CRUZ, F. G. N.; http://lattes.cnpq.br/1971448726450567; CRUZ, Fábio George Nogueira.
Resumen:
The use of sensors in process control systems is of vital importance for the proper operation and monitoring of industrial plants. In turn, process signals may have interference from other sources and, in some cases, it is not possible to observe directly the individual signals of the sources. In view of this, signal processing and separation techniques are used in order to extract the information from the sources contained in mixed signals. The main signal separation techniques are associated with the Independent Component Analysis (ICA), which has undergone significant evolution since its creation in the 1980s. Such evolution also had the contribution of the Principal Component Analysis (PCA) and the development of computational processing power. However, these techniques have two basic glitches: deviation of amplitude and phase change, which limit their use in control systems. Therefore, this research aims to present a solution to the problem of amplitude in ICA techniques for use in decoupling reduction in multivariate systems.
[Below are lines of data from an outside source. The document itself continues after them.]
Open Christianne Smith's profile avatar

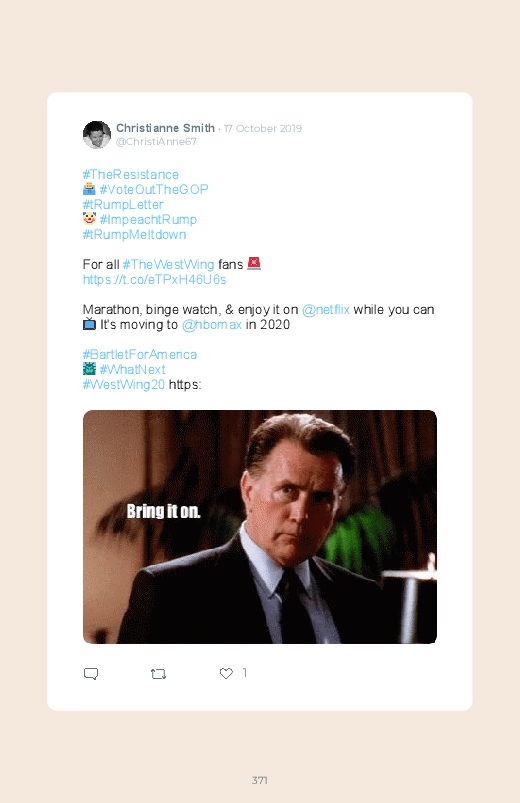97,135

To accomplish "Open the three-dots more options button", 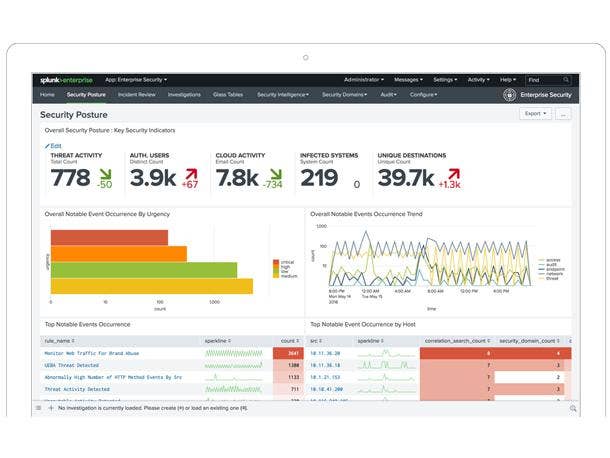I will [x=563, y=114].
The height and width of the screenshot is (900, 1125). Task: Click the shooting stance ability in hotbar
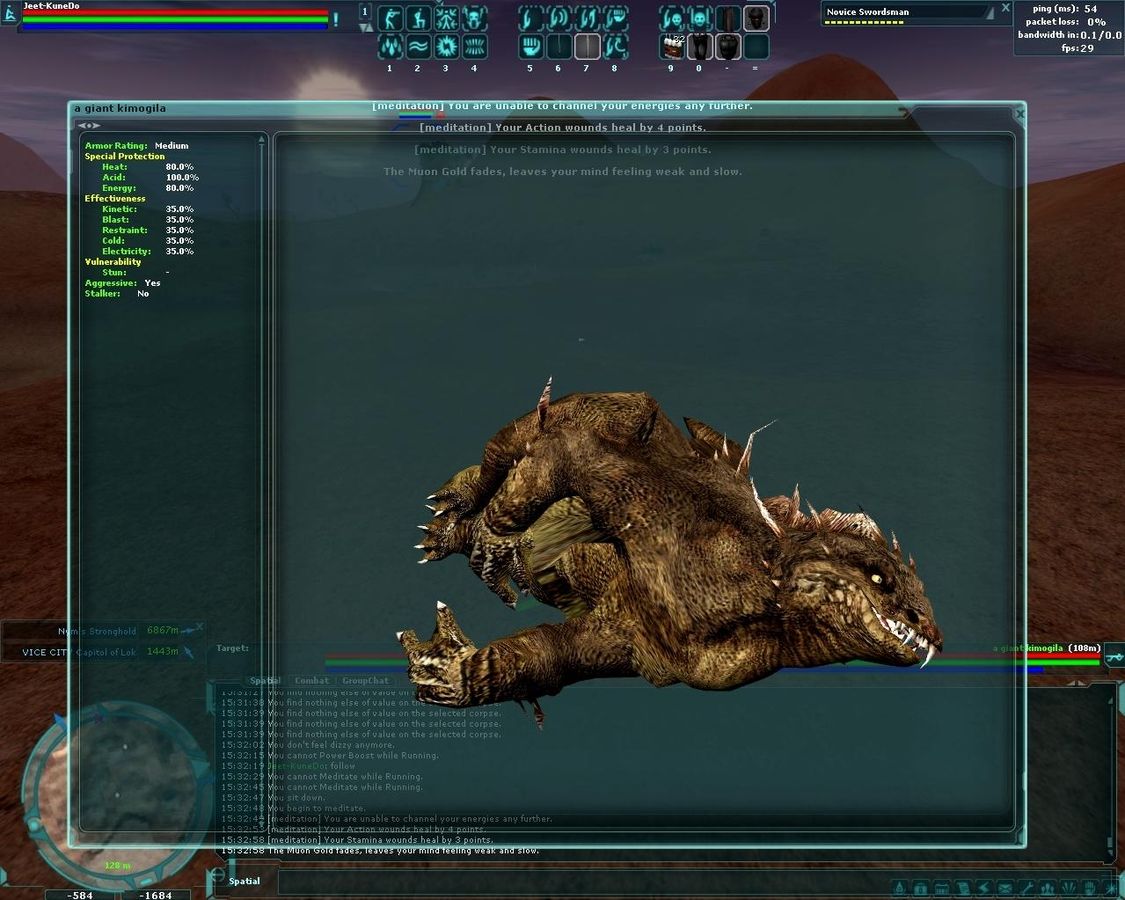coord(390,18)
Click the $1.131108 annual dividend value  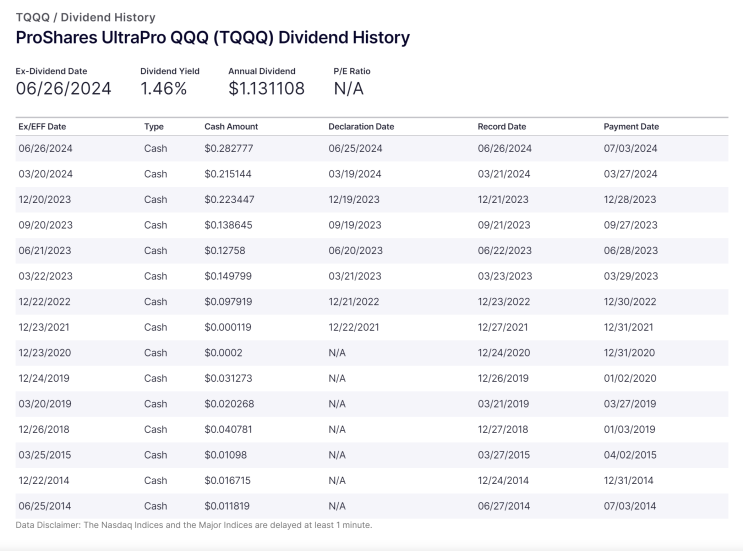point(266,89)
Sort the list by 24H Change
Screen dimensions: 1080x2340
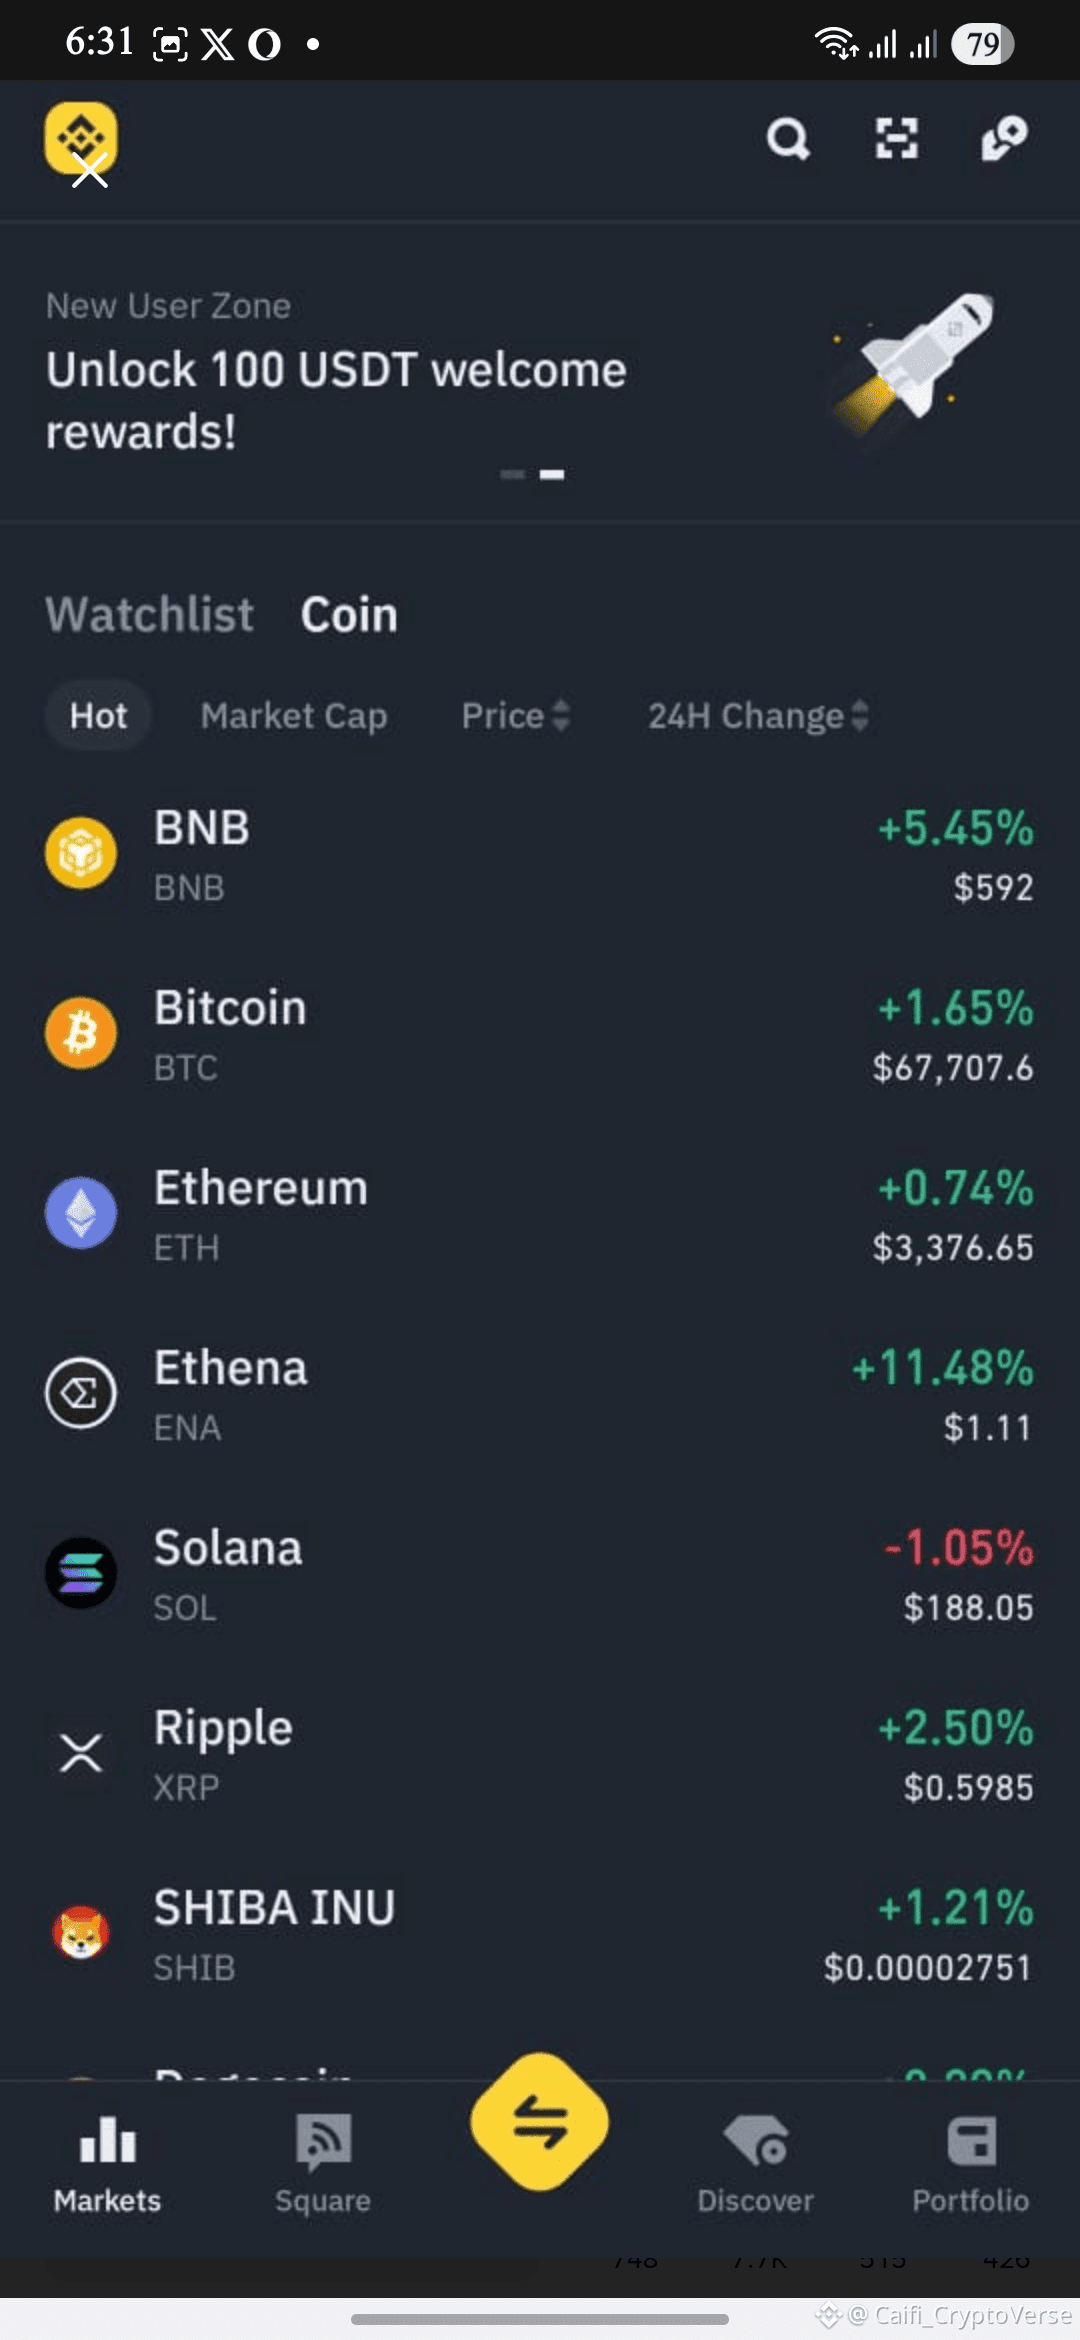coord(758,716)
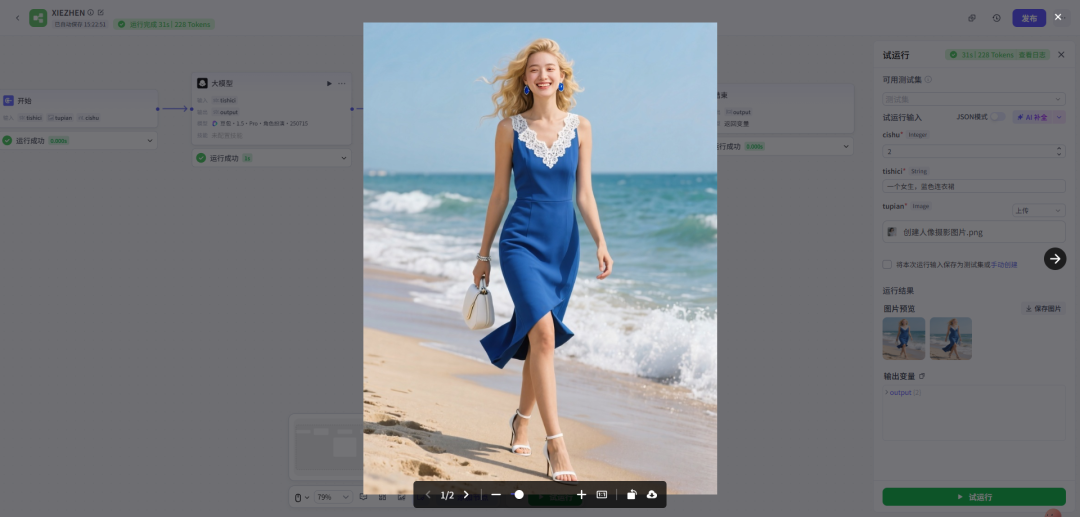This screenshot has height=517, width=1080.
Task: Reset image to 1:1 original size
Action: [602, 495]
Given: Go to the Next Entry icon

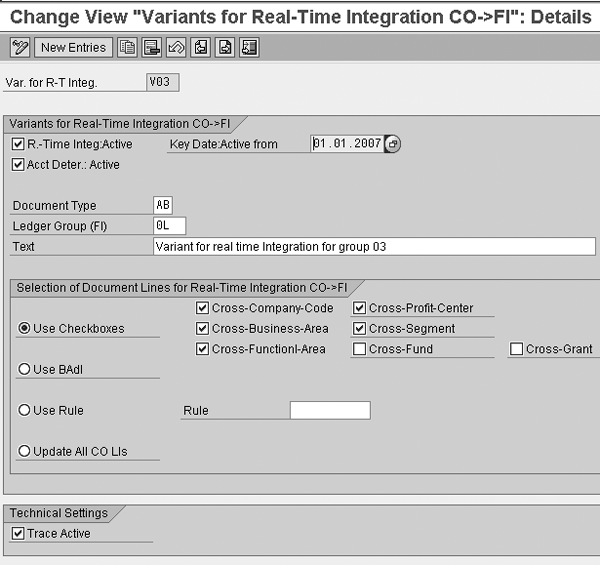Looking at the screenshot, I should (x=225, y=47).
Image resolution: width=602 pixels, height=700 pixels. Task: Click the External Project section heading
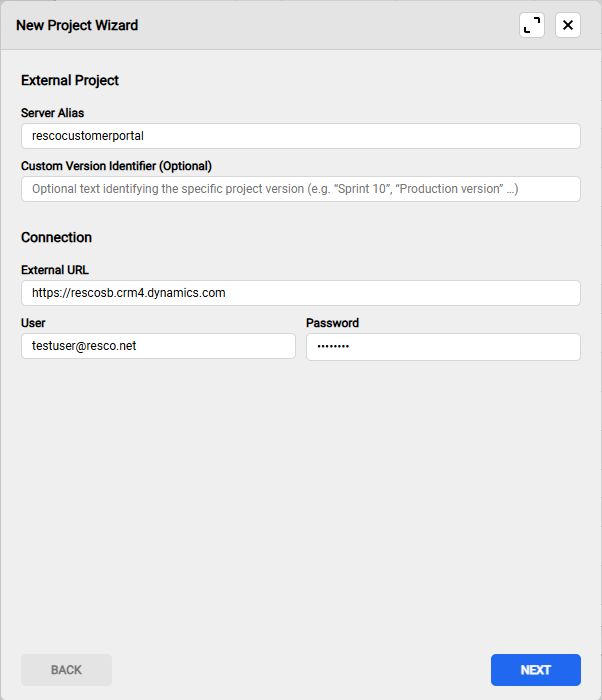70,80
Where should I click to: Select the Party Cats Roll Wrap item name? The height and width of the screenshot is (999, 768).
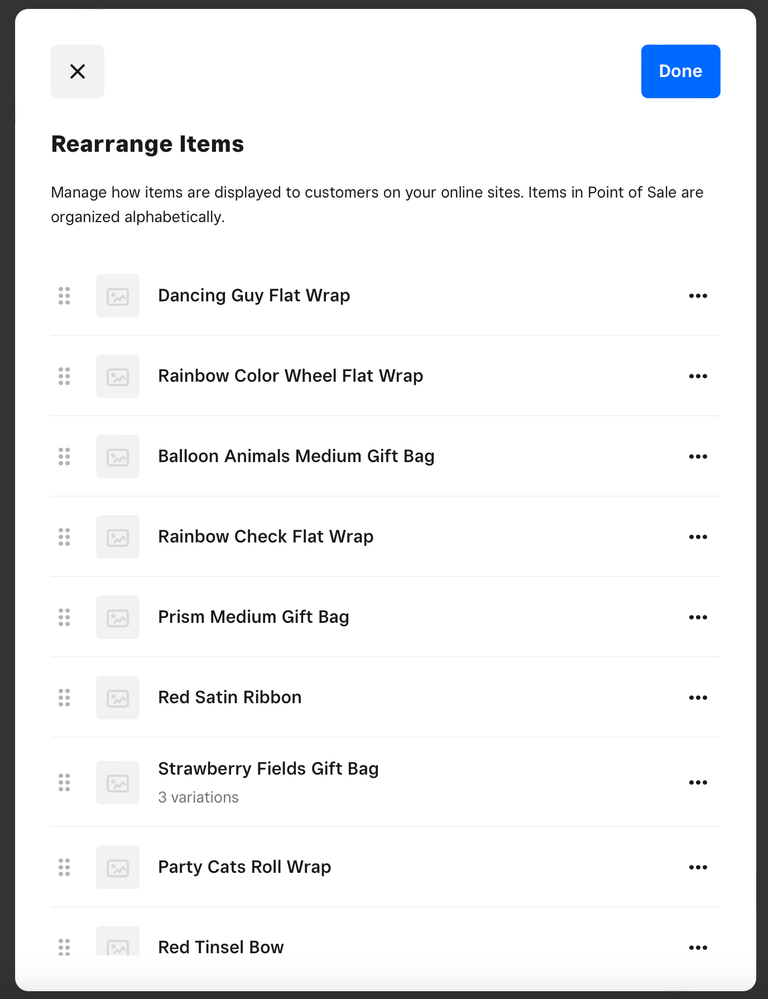(244, 867)
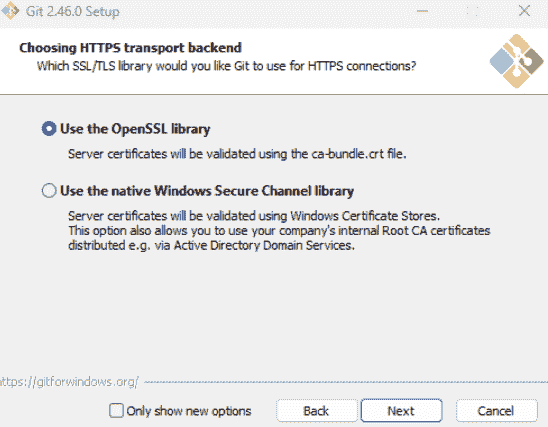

The proposed correction, based on the stage of whitening ICA algorithms, which generated the technique MOD-ICA, was used as an alternative to breaking the correlation between variables in multivariate systems. Such technique was used for projecting and obtaining controlling pairs in an industrial plant of anhydrous ethanol production modeled on the Aspen Dynamics platform. In the case study proposed in this research, a significant reduction in the conditional numbers of the proposed controlling pairs was observed, and the separating matrix was used as a parameter of decoupling for the control system. As a result, the proposed MOD-ICA technique can be used as a tool for generating control systems, and its separating matrix can be considered as a model for decoupling reduction, which results in a more robust control system for process variation.